▶ [What this task involves] From the entries below, give the number of lines where the word "will" occurs, and nothing else.

━━━━━━━━

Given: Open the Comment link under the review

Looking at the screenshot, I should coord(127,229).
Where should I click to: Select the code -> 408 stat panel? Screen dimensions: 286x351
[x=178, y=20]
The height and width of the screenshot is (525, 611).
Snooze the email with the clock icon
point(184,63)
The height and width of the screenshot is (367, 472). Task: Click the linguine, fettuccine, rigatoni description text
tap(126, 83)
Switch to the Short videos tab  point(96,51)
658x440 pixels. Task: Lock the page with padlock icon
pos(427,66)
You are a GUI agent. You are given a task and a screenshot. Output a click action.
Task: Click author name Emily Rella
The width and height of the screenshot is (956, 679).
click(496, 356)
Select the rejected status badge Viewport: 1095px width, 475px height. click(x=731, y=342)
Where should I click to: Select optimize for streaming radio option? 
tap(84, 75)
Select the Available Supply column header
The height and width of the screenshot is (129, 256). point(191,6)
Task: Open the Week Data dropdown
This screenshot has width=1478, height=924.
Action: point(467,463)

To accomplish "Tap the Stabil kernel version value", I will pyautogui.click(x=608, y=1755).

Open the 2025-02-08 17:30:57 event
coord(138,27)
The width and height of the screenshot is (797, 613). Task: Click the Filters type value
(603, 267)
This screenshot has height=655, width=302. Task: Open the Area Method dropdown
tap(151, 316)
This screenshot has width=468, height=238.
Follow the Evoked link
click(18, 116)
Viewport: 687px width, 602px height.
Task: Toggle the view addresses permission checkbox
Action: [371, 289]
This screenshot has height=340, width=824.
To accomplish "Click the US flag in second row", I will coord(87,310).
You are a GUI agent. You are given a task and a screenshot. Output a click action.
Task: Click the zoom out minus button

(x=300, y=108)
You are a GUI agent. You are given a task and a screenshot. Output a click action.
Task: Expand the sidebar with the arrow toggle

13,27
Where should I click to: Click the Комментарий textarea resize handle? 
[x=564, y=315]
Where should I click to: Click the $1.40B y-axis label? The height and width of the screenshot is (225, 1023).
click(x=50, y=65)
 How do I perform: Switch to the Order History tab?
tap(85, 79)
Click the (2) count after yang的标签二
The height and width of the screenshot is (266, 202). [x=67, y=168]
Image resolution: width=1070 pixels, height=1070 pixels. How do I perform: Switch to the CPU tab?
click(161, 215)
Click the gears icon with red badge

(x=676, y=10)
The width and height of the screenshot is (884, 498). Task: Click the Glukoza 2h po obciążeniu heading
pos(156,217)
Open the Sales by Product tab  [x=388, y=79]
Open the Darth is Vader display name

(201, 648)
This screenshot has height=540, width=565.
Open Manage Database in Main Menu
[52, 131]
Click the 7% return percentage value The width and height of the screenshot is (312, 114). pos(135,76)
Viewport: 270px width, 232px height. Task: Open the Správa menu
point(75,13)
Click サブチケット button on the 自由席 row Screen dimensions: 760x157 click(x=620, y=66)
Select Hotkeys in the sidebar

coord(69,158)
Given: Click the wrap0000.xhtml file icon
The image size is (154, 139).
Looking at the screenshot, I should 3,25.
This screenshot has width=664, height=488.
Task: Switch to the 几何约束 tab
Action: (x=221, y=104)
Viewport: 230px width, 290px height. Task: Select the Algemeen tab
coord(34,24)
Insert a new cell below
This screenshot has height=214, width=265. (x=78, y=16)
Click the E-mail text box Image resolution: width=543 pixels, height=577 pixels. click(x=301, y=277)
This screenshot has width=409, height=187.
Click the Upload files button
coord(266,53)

━━━━━━━━

▶ [Expected answer] 2